--- AIM OF THE EXERCISE ---
Every line of the following records that includes "Given" should be copied.

RAW DATA Block Start

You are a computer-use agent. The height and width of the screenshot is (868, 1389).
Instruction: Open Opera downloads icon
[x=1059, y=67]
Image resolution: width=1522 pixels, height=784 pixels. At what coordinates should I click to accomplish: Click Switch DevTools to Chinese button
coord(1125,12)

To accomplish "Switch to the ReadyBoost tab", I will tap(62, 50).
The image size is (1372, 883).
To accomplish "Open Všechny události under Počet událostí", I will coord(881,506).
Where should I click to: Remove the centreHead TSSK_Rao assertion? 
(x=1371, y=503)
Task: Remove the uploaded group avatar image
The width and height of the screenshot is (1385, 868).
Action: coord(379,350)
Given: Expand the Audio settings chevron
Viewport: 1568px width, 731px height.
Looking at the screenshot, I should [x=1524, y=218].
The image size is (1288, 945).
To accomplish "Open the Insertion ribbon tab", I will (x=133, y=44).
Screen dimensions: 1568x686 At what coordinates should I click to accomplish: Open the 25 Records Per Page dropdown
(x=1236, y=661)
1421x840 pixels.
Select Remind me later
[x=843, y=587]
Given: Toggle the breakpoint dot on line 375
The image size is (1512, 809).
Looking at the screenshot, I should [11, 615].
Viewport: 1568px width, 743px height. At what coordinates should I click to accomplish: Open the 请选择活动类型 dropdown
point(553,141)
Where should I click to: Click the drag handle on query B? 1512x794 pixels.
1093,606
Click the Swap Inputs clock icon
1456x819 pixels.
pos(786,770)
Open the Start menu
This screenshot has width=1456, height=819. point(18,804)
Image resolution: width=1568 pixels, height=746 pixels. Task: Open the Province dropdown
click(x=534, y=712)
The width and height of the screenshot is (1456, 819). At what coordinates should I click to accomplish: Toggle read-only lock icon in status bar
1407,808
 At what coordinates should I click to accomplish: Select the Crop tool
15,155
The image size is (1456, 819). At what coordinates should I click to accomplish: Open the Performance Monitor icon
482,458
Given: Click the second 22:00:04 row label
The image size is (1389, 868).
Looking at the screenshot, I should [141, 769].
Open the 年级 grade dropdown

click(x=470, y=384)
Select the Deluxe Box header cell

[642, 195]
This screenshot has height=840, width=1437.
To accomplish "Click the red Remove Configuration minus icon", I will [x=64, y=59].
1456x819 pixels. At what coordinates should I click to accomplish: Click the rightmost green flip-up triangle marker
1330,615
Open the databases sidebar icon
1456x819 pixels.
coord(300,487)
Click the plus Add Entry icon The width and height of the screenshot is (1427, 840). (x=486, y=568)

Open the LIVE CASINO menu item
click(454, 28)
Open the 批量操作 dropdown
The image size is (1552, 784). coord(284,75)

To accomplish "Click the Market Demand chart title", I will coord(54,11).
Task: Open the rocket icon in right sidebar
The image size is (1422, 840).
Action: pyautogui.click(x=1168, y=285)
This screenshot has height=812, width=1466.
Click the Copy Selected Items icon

RAW DATA Block End

--- EXERCISE RESPONSE ---
Given: Expand the Audio settings chevron
Given: Toggle the breakpoint dot on line 375
Given: Click the second 22:00:04 row label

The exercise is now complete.